CONSIGNE:
Rédigez la suite du texte sur le Covid-19 et l'Union européenne en reprenant après sa dernière phrase.

Le Covid-19, un tournant pour l’Union européenne ?
Le décalage entre les attentes politiques dont l’Union européenne (UE) fait l’objet et sa structure objective (un champ relativement technicisé de fabrication de politiques communes sous dépendances multiples) a encore frappé lors de la crise du coronavirus. Et l’on a, une nouvelle fois, affaire à des séquences d’interprétation bipolaires : tantôt l’absence, tantôt l’étouffante présence de la mort prochaine.

Dans un premier moment de la crise, l’UE est apparue comme marginale et presque superflue tant la période a été marquée par l’omniprésence de l’État-nation (très forte coercition de l’appareil d’État, fermetures de frontières, narrations centrées sur la solidarité nationale). Symptomatiquement, alors que le premier discours du président de la République française était très (voire ostensiblement) centré sur l’Europe, il n’en est pratiquement plus question dans son second discours instaurant l’état d’urgence sanitaire. Les rares experts qui s’y sont intéressés ont de surcroit pointé les difficultés et le relatif retard à l’allumage de la coordination européenne sur la question sanitaire (cf. Ludovic. Lamant).

DONNÉES FOURNIES:

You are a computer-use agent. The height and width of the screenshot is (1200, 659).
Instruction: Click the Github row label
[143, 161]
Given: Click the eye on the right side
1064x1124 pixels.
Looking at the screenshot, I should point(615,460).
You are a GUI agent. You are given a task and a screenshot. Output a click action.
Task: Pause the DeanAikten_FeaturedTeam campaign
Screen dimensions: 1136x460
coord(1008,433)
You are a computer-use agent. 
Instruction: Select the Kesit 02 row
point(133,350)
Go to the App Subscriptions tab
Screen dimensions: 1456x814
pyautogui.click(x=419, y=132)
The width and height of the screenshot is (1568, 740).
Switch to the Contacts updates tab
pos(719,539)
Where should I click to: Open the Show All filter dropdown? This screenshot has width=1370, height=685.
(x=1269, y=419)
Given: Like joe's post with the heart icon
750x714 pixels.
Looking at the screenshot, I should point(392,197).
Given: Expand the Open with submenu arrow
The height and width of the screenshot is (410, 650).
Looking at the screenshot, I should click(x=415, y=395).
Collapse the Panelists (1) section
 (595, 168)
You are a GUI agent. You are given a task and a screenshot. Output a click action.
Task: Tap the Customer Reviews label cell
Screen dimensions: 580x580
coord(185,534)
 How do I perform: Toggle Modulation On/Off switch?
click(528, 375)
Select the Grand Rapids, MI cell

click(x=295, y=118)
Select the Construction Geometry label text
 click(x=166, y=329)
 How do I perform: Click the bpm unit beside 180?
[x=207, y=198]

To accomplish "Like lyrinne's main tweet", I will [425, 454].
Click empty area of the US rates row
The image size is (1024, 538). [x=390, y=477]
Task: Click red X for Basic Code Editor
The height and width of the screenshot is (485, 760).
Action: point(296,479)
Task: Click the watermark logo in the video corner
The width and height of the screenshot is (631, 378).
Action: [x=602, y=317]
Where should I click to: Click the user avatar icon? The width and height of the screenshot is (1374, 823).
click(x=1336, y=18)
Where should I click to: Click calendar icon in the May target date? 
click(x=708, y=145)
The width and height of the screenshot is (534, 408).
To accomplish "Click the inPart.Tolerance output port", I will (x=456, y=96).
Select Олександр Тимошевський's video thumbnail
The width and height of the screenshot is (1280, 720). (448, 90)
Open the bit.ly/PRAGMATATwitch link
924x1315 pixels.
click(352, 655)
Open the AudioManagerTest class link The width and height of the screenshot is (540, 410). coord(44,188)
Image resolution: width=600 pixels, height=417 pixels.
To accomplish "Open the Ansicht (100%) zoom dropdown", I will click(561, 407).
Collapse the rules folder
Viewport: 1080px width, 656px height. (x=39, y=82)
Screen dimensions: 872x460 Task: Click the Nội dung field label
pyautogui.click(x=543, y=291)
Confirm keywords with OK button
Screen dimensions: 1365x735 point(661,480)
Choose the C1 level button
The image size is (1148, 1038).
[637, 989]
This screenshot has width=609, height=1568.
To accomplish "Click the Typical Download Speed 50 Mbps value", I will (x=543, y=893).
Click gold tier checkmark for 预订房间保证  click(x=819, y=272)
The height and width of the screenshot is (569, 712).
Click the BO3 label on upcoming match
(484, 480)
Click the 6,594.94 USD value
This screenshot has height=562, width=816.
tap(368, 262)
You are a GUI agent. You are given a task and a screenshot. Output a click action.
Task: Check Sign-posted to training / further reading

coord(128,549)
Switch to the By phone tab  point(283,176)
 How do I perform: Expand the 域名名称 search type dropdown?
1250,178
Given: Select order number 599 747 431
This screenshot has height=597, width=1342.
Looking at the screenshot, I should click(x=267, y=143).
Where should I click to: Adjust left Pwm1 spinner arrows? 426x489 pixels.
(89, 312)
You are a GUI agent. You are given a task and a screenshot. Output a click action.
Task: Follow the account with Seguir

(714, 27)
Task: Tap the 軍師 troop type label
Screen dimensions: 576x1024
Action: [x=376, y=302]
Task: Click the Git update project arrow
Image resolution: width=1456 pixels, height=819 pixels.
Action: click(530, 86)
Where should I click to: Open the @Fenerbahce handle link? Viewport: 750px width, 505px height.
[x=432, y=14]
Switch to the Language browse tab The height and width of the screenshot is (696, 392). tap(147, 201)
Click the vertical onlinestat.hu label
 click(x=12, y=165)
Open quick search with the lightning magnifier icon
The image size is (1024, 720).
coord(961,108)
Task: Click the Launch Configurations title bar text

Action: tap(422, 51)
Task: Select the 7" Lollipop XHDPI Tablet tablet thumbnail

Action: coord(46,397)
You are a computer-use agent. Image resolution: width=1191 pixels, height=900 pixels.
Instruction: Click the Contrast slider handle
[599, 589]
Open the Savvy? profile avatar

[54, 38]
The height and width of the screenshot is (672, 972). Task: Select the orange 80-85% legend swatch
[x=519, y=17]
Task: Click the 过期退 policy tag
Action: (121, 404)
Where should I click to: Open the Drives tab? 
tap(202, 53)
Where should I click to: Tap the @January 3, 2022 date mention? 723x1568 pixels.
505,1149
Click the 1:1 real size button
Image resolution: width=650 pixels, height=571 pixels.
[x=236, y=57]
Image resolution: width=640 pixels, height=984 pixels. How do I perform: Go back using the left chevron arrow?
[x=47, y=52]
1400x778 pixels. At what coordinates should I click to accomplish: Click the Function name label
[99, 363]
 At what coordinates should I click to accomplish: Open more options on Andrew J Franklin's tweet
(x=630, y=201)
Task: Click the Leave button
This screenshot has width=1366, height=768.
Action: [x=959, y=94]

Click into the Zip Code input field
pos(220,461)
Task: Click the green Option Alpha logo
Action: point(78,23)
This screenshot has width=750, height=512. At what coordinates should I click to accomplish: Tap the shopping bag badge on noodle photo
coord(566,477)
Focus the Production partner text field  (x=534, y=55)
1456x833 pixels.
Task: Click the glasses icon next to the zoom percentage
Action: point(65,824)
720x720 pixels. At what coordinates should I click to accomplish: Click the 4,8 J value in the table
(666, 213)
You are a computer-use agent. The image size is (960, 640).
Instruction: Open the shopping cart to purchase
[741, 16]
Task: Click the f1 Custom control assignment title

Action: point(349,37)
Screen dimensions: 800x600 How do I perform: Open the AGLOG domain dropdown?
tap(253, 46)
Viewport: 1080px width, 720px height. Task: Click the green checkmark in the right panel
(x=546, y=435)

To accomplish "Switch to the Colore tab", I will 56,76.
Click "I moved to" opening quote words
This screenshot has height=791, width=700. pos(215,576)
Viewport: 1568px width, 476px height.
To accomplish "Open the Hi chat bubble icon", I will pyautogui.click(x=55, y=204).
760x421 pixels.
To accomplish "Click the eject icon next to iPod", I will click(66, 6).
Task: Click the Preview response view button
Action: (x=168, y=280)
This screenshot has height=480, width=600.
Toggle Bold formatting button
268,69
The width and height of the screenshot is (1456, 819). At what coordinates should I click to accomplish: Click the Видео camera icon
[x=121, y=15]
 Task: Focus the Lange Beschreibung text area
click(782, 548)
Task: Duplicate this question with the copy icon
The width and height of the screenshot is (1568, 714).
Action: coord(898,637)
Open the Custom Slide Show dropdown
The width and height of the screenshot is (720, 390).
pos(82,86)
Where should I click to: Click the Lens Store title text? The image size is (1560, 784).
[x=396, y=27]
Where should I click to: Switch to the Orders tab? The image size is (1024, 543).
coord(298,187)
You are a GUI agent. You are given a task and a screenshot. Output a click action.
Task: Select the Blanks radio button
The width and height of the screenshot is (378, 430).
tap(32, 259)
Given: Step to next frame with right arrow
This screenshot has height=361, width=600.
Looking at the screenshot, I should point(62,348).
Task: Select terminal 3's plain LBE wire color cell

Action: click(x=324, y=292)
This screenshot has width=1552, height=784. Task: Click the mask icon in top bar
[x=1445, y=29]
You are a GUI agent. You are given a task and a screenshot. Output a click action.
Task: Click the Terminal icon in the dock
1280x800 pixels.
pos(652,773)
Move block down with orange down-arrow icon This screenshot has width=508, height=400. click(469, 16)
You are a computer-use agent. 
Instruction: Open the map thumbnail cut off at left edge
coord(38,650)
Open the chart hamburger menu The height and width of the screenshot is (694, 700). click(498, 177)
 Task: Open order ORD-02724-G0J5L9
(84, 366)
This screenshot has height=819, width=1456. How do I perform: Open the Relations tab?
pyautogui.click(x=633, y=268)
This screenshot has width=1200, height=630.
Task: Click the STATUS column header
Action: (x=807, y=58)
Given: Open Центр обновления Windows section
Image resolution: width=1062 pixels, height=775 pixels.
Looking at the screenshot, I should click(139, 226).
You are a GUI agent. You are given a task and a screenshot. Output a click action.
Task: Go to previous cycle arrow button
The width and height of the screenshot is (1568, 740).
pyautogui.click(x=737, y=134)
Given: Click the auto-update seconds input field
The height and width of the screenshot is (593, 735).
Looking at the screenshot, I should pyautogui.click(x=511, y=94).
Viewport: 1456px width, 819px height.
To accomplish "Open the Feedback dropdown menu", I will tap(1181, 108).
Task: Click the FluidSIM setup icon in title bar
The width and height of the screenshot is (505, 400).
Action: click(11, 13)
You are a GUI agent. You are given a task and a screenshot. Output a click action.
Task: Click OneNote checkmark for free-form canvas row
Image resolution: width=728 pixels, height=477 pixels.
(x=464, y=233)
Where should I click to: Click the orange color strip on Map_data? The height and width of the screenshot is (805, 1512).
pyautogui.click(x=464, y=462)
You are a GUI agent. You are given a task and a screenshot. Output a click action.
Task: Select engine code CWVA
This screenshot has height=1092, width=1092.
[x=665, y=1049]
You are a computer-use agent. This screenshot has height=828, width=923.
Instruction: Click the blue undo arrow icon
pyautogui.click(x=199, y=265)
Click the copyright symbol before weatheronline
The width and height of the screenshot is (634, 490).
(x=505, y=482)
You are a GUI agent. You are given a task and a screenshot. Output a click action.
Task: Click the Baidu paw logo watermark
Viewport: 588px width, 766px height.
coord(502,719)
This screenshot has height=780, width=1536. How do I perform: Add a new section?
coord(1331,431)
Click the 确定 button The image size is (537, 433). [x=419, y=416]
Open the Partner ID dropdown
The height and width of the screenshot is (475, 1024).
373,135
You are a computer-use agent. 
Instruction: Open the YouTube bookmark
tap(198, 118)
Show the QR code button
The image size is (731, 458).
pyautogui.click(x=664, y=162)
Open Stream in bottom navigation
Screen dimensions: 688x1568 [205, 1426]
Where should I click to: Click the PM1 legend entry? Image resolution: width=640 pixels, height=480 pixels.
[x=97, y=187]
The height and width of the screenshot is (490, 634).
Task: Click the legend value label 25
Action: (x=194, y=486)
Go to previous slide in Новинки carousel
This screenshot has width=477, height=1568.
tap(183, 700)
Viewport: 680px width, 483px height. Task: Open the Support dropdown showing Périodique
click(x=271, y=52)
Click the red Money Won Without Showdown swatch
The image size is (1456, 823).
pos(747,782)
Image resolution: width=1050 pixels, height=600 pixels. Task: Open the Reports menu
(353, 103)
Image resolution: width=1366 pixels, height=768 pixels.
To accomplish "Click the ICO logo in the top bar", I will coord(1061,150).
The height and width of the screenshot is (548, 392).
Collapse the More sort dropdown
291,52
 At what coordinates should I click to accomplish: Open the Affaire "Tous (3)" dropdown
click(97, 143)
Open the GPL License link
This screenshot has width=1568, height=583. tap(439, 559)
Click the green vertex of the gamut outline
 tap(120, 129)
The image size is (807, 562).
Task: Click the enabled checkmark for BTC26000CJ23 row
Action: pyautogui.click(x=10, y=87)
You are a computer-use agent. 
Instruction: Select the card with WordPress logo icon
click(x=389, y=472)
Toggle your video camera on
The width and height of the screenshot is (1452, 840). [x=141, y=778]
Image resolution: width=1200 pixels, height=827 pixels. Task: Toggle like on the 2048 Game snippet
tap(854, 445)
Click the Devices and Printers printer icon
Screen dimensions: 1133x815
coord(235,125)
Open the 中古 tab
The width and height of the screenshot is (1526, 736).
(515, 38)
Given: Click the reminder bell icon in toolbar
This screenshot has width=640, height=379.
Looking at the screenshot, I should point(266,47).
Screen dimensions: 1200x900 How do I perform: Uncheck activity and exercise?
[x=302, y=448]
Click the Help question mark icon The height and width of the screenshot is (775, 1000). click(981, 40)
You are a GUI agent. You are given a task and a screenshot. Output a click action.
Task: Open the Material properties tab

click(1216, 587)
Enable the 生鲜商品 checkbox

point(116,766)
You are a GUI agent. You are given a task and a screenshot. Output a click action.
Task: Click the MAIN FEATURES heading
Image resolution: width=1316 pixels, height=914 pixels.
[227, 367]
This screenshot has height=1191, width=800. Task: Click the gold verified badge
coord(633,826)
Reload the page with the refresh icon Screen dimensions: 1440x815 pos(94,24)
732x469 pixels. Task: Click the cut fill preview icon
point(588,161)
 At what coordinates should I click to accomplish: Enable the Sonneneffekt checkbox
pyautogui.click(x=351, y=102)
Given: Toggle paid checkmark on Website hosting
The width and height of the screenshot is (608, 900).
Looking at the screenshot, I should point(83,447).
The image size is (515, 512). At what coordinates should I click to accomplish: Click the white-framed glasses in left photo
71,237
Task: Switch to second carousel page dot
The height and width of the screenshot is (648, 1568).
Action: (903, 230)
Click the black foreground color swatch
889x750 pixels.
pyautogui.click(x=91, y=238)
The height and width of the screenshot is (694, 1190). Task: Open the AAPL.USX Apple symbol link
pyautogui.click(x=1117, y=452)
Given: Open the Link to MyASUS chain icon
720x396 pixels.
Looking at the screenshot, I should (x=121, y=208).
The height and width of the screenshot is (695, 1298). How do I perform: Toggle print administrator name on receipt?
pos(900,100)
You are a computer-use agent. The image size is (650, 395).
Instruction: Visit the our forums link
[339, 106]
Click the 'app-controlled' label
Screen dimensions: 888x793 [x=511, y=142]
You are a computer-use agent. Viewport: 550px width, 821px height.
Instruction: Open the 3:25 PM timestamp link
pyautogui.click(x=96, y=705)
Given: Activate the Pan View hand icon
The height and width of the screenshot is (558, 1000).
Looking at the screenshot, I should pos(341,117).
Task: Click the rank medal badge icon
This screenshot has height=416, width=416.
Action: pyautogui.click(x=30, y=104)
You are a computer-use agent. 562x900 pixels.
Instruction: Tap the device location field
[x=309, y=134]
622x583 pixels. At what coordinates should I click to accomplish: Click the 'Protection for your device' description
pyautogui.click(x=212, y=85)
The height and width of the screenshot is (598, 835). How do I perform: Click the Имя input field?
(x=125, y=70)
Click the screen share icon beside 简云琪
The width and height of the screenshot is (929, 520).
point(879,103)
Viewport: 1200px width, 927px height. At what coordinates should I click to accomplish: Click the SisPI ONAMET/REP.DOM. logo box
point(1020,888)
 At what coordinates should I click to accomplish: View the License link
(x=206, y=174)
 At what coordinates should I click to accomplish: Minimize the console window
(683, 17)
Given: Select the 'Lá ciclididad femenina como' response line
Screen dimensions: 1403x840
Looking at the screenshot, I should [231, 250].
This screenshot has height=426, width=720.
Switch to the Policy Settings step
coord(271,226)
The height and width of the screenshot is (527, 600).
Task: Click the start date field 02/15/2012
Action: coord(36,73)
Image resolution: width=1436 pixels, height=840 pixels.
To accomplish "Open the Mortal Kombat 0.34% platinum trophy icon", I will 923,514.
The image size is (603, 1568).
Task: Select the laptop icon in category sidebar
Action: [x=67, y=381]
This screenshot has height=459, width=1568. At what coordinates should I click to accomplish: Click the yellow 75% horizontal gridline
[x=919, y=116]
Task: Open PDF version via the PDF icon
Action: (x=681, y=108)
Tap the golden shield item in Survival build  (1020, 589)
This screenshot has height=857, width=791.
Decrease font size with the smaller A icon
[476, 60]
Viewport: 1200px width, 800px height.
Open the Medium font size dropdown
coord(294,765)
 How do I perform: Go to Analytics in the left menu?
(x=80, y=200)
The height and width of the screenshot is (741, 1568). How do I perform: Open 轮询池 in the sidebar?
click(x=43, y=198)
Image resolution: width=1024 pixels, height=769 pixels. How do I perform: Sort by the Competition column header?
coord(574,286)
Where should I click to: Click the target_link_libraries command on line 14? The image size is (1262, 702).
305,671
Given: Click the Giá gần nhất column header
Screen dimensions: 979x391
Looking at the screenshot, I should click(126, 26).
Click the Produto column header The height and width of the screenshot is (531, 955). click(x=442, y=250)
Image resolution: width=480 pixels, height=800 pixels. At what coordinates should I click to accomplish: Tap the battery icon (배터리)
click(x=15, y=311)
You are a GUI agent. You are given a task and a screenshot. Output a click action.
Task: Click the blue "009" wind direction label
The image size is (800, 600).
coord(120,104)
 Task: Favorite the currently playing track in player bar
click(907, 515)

RÉPONSE À LA CONSIGNE:
Dans un second temps, qui est celui que nous vivons, la question européenne n’est plus marginale, mais dans le contexte d’un vaste (et juste) ensemble de mobilisations pour la solidarité européenne, dont celle de Jacques Delors, sur le danger de mort que court l’Europe, elle n’est plus représentée que par la dramaturgie de la négociation de l’Eurogroupe sur les Coronabond, avec tout ce qu’elle inspire spontanément.
Si la crise produit des effets de saillance situationnelle qui occultent en grande part la contribution réelle des institutions européennes, la réflexion sur ce qui se passe et se passera après la crise invite à rompre avec les interprétations bipolaires dominantes. Non seulement une coordination européenne existe bel et bien, mais un ensemble de mesures proprement radicales ont été prises.